Dataset entries
--- START ---
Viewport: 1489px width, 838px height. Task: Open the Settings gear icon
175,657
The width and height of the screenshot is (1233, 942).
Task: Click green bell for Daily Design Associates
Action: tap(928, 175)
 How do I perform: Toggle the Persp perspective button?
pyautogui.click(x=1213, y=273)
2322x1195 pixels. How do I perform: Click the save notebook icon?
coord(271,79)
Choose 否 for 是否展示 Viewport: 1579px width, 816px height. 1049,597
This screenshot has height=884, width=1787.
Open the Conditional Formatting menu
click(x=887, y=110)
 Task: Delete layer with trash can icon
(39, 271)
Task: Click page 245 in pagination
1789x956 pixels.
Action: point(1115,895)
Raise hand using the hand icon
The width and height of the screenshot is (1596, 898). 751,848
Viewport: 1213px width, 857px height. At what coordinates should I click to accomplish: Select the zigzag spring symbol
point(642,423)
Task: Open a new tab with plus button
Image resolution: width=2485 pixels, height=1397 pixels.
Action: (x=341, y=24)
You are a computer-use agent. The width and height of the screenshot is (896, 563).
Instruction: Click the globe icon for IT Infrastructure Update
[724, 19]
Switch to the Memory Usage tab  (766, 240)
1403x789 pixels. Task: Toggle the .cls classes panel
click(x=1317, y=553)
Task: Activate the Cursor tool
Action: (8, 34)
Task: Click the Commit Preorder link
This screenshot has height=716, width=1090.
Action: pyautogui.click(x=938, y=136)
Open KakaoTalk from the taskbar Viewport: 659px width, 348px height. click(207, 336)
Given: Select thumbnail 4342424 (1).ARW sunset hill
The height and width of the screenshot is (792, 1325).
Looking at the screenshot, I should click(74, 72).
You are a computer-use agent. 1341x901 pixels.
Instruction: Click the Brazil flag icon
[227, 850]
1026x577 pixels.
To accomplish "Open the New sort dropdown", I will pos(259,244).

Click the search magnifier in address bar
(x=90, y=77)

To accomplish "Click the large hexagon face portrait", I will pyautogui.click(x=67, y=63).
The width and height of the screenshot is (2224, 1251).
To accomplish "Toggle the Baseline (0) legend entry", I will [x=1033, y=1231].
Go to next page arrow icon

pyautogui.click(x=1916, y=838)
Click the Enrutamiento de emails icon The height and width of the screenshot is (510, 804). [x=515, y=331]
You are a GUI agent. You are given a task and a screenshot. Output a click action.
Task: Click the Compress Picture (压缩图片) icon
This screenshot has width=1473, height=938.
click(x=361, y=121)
--- END ---
◆ Your objective ◆
The lines to extract from the data above begin with the line containing "Choose 否 for" and end with the line containing "Task: Click page 245 in pagination". Extract them exactly, including both.

◆ Output for this exercise ◆
Choose 否 for 是否展示 Viewport: 1579px width, 816px height. 1049,597
This screenshot has height=884, width=1787.
Open the Conditional Formatting menu
click(x=887, y=110)
 Task: Delete layer with trash can icon
(39, 271)
Task: Click page 245 in pagination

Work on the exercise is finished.